Accountable Care Organizations: Odds and Ends

April 22, 2011

The Centers for Medicare and Medicaid Services (CMS) proposed rules for Accountable Care Organizations (ACOs) under the Medicare Shared Savings Program (MSSP) includes a number of requirements related to the structure and governance of ACOs, the shared savings program, ACO participation and provider eligibility, antitrust concerns, health information and privacy, and controlling fraud and abuse. This article discusses some of the odds and ends included in the proposed rules that are more nuanced, but nevertheless important.

  1. Effect of Demonstration Programs on ACOs
    In the proposed rules, CMS pointed out that four existing demonstration programs, including the Center for Medicare and Medicaid Innovation (also referred to as the Innovation Center), Independence at Home Medical Practices, the State Option to Provide Health Homes, and Community Health Teams, may reveal ways to improve the ACO model and generate a need to make regulatory changes to the MSSP. CMS intends to immediately integrate lessons learned from these demonstration programs through future rulemakings, but only in cases where CMS determines that an immediate regulatory change will be beneficial to the MSSP.
  2. Future Regulatory Changes for ACOs
    CMS recognized that regulatory changes may occur more frequently than the 3-year agreement period for ACOs and questioned whether existing ACO contracts should be subject to regulatory changes that arise during an existing agreement period. CMS acknowledged existing ACO agreements may be adversely affected by unanticipated regulatory changes. Nevertheless, the proposed rule provides that ACOs will be subject to future regulatory changes, even during the 3-year agreement period, except for any change that relates to (1) eligibility requirements concerning the structure and governance of ACOs, (2) calculating the sharing rate, and (3) the assignment of Medicare beneficiaries to an ACO. If an ACO fails to comply with future regulatory changes that do not fall within one of the identified exceptions, the ACO may be required to implement a corrective action plan. Continued noncompliance by an ACO may ultimately lead to termination from the program.
  3. Expansion of ACOs
    CMS used this discretionary power in the proposed regulations to expand the list of eligible provider types for the MSSP. CMS has proposed that critical access hospitals (CAHs) billing under method II will be able to form an ACO and federally qualified health centers (FQHCs) and rural health clinics (RHCs) will be able to participate in, but cannot form, an ACO.

    CMS also requested public comment on whether other provider types and suppliers should own or participate in ACOs. CMS will consider whether FQHCs and RHCs should be able to form an ACO. CMS will also consider whether skilled nursing facilities, long-term acute care hospitals, and other types of providers and suppliers that are not specifically designated as eligible participants in the MSSP may form and/or participate in an ACO.

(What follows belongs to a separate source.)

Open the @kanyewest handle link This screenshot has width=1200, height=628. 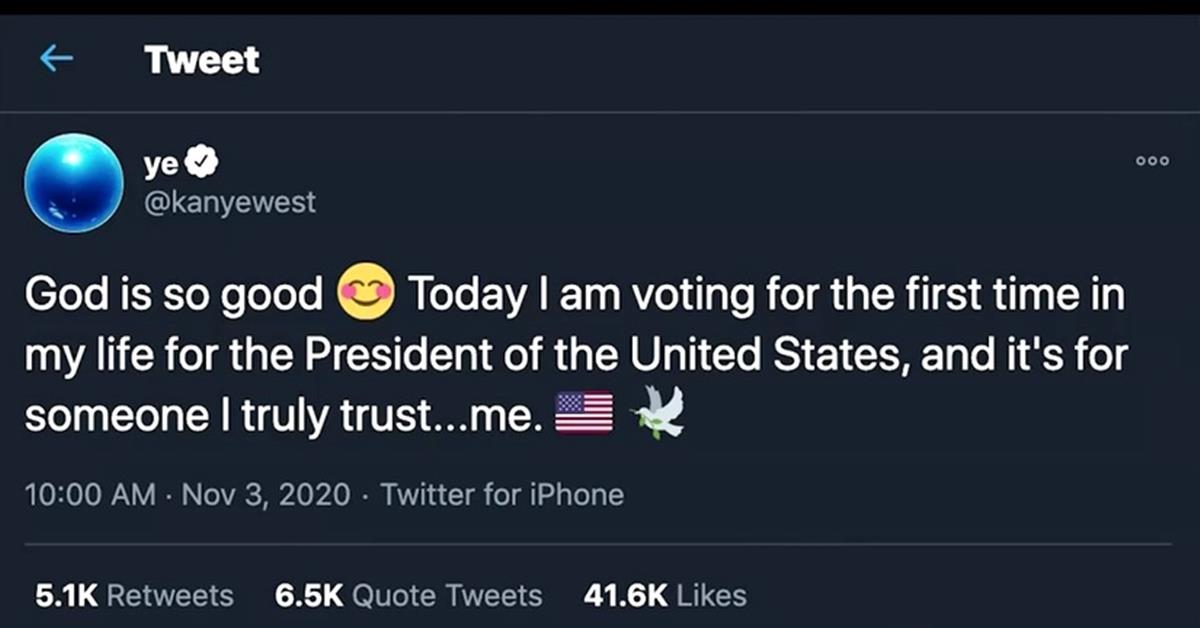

  4. ACO Marketing Material Approval
    CMS issued ACO marketing guidelines in the proposed rules. CMS noted that it is concerned that Medicare beneficiaries may be misled about services available from an ACO or about the providers and suppliers from whom the beneficiaries can receive those services. CMS, therefore, proposed regulations to require that all marketing materials, communications, and activities related to the ACO and its participation in the MSSP, such as mailings, telephone calls or community events, used to educate, solicit, notify, or contact Medicare beneficiaries, must receive prior approval from CMS.
  5. Administrative and Judicial Review
    CMS restates the statutory limitations on judicial and administrative review related to the MSSP in the proposed regulations. CMS reminded providers and suppliers that, judicial and administrative review will not be available to ACOs in the following situations:
    1. Review by the Provider Reimbursement Review Board under Section 1869 of the Act.
    2. Initial determinations and provider appeals under Section 1878 of the Act.
    3. Specification of criteria under Section 1899(a)(1)(B) of the Act.
    4. Assessment of quality care furnished by an ACO and the establishment of performance standards under Section 1899(b)(3) of the Act.
    5. Assignment of Medicare beneficiaries to an ACO under Section 1899(c) of the Act.
    6. Determination of whether an ACO is eligible for shared savings under Section 1899(d)(2) of the Act.
    7. Determination of the amount of shared savings for a participating ACO, including the determination of the estimated average per capita Medicare expenditures under the ACO for Medicare fee for service beneficiaries assigned to the ACO and the average benchmark for the ACO under Section 1899(d)(1)(B) of the Act.
    8. The percent and any limit on the total amount of shared savings specified by the CMS under Section 1899(d)(2) of the Act.
    9. Termination of an ACO for failure to meet quality performance standards under Section 1899(d)(4) of the Act.